*Texte*
━━━━━━━━
Association des Professeurs de Français du Bénin

Journée mondiale de l’Enseignant

L’Association des Professeurs de français du Bénin célèbre ses membres dans le Plateau

 

Sous l'initiative du Bureau de la section APFB-PLATEAU, la journée du mercredi 5 octobre n'est pas passée inaperçue dans le département du Plateau. Les Enseignants des cinq communes de la section se sont retrouvés pour diverses activités :  communications, causeries et autres actes ludiques ont été organisées avec la participation de divers acteurs et autorités pédagogiques ou administratifs : Inspecteur, Conseillers pédagogiques, Chef d’Etablissement, Directeurs des Etudes et autres.

Au regard du thème de l’UNESCO pour cette 28ème édition, « Enseignant, acteur principal du changement de mentalité » et du contexte national, les participants, sur tous les sites, ont unanimement reconnu que beaucoup d’efforts restent à fournir par notre pays et ses dirigeants afin que l’Enseignant bénéficie de la considération qui lui est due pour servir au mieux le système éducatif.

Lire la communication de l’Inspecteur Nevis Maurice, illustrative de ce constat en annexe de ce compte rendu.
━━━━━━━━
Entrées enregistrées

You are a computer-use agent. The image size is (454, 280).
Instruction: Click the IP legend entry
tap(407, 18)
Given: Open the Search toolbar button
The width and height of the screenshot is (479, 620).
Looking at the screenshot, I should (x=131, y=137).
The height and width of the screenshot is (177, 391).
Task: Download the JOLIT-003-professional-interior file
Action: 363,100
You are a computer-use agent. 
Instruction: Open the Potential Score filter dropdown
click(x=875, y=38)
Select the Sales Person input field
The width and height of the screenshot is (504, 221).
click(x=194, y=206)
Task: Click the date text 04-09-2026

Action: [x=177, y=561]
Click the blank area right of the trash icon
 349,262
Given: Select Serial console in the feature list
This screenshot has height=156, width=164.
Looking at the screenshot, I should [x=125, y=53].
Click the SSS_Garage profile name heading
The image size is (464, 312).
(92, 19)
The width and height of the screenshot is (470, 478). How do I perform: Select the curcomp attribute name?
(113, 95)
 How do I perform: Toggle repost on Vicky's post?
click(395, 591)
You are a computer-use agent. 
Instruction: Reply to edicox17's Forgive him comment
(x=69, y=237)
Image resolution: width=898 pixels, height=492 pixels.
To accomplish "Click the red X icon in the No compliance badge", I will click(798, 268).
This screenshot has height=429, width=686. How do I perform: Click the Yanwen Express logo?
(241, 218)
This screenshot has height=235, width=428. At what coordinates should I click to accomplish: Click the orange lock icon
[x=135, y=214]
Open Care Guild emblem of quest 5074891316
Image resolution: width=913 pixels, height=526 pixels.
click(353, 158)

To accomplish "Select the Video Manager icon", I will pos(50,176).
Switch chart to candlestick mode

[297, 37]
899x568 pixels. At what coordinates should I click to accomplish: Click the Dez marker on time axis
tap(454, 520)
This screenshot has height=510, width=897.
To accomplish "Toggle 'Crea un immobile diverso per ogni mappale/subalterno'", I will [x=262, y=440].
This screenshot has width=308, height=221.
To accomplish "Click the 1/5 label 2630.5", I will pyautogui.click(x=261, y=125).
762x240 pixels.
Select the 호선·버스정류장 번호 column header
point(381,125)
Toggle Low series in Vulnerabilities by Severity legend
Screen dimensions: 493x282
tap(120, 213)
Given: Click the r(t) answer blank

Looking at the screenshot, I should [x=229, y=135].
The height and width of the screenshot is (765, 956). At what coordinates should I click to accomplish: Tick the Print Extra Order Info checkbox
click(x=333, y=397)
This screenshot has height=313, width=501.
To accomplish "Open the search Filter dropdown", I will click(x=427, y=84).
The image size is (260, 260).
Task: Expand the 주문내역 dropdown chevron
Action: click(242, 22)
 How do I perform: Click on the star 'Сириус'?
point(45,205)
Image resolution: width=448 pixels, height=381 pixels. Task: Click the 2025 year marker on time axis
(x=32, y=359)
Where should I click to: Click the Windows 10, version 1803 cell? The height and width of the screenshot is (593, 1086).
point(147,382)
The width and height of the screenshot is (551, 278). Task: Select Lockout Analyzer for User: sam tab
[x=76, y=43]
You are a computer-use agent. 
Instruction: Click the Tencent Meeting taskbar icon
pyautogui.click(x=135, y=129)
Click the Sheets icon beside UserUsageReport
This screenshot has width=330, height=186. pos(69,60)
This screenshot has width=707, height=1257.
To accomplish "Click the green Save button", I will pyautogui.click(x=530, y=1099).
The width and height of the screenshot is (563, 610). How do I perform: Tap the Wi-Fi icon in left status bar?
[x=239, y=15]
━━━━━━━━
*Votre consigne*
Relevez les acteurs et autorités pédagogiques ou administratifs que le texte sur la Journée mondiale de l'Enseignant cite nommément parmi les participants.

*Tâche accomplie*
- Inspecteur
- Conseillers pédagogiques
- Chef d'Etablissement
- Directeurs des Etudes